OpenTofu lacks a policy-as-code enforcement framework, which HashiCorp Sentinel provides for Terraform. For OpenTofu, it would be best to use third-party, open source programs such as Open Policy Agent (OPA) that can embed security policies directly alongside an OpenTofu configuration. You can then store your OpenTofu and OPA configurations in a version control system like Git. This ensures that infrastructure changes are tracked and auditable and that they can be easily rolled back if necessary.
Another innovative addition in OpenTofu 1.7.0 is dynamic provider-defined functions. This allows providers to supply resources and offer native functions that can be used directly within OpenTofu code. An OpenTofu-exclusive feature lets these providers dynamically create custom functions based on user configurations, fostering a seamless integration of other programming languages. The OpenTofu team encourages users to explore this feature with the experimental Lua and Go providers.
Additional features are also included. Among them is the ability to mark specific resources for removal from the state file while retaining the underlying infrastructure. The new OpenTofu version also introduces loopable import blocks to simplify the bulk import of resources, greatly aiding large-scale migrations.

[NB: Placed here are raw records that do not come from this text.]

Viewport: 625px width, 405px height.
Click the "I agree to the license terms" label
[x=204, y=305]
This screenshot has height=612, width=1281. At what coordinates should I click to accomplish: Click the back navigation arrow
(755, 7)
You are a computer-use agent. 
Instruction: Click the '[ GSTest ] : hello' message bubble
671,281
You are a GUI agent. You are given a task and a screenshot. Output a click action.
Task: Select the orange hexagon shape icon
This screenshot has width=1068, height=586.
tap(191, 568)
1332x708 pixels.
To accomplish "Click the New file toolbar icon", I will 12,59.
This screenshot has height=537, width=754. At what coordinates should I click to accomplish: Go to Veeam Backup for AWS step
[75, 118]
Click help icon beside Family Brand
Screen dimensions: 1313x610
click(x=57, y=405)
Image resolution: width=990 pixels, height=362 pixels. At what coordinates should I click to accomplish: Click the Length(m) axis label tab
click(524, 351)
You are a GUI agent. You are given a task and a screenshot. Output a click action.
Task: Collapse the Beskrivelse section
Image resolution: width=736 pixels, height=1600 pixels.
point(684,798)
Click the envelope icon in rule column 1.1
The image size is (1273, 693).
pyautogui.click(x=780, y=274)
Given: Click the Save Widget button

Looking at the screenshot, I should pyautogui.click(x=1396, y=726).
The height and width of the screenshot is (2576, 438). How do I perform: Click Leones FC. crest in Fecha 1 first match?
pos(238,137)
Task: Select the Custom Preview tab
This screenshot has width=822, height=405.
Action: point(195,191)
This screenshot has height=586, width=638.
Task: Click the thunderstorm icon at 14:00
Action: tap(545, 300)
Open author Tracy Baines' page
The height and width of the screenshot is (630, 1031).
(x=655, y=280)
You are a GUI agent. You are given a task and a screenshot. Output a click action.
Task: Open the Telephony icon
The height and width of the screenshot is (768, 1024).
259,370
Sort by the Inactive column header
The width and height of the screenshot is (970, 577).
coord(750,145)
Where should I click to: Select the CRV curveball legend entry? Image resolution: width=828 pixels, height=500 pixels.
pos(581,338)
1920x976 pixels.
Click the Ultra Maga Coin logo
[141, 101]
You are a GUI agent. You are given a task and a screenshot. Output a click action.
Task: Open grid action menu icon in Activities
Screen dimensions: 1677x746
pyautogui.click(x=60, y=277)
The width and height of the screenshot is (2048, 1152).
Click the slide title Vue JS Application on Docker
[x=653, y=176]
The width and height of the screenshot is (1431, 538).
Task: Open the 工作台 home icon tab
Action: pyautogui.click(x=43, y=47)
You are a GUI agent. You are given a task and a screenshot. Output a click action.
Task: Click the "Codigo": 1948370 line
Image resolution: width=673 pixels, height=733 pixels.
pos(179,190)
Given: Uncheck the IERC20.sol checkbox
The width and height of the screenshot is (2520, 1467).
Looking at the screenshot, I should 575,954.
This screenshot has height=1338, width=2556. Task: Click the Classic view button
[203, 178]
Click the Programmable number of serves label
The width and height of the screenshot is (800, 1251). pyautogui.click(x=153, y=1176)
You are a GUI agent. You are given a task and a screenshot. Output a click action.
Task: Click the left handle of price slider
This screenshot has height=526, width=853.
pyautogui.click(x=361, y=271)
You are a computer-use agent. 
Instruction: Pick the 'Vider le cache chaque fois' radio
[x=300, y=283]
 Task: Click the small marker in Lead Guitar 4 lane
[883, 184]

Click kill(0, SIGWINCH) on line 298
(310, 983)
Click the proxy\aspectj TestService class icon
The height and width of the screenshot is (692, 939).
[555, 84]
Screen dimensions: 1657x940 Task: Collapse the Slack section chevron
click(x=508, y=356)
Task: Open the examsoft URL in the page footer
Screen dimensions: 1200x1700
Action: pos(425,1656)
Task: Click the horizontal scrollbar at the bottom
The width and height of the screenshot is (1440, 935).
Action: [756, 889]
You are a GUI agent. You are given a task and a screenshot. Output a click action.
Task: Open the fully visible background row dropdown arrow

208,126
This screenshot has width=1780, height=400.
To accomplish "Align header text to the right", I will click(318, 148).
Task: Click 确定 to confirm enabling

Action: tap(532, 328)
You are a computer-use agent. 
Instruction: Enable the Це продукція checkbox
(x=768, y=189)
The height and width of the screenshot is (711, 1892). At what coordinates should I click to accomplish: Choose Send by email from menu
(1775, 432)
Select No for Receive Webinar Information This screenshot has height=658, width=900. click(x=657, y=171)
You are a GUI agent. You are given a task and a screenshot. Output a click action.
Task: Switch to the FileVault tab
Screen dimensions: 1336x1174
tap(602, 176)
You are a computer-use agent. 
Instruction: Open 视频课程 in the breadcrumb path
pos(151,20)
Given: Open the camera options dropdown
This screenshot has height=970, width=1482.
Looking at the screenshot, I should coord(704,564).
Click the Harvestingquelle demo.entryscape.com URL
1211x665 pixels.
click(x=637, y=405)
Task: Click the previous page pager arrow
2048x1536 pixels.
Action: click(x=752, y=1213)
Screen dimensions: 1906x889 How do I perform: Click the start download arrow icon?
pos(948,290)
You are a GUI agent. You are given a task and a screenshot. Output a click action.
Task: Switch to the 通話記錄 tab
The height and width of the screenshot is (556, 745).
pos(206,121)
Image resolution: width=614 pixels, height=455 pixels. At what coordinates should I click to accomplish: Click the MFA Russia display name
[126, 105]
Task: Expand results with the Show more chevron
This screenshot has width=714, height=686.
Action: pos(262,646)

Building on its legacy as a drop-in replacement for Terraform 1.5, OpenTofu 1.7.0 promises easy migration paths, offers detailed migration guides, and includes comprehensive documentation with examples. That suggests an easy upgrade if you’re using Terraform for DevSecOps.
Since its inception, the OpenTofu community has seen remarkable growth. Despite eschewing user tracking, the registry’s usage has surged to over a million requests daily, with a doubling in just the past month. The release has drawn 65 unique contributors and garnered 20,000 stars on GitHub, underscoring a vibrant community engagement with over 200 new issues and numerous pull requests since January.
In short, OpenTofu appears to be a solid choice for both IaC and DevSecOps deployments, regardless of what happens with Hashicorp, IBM and Terraform.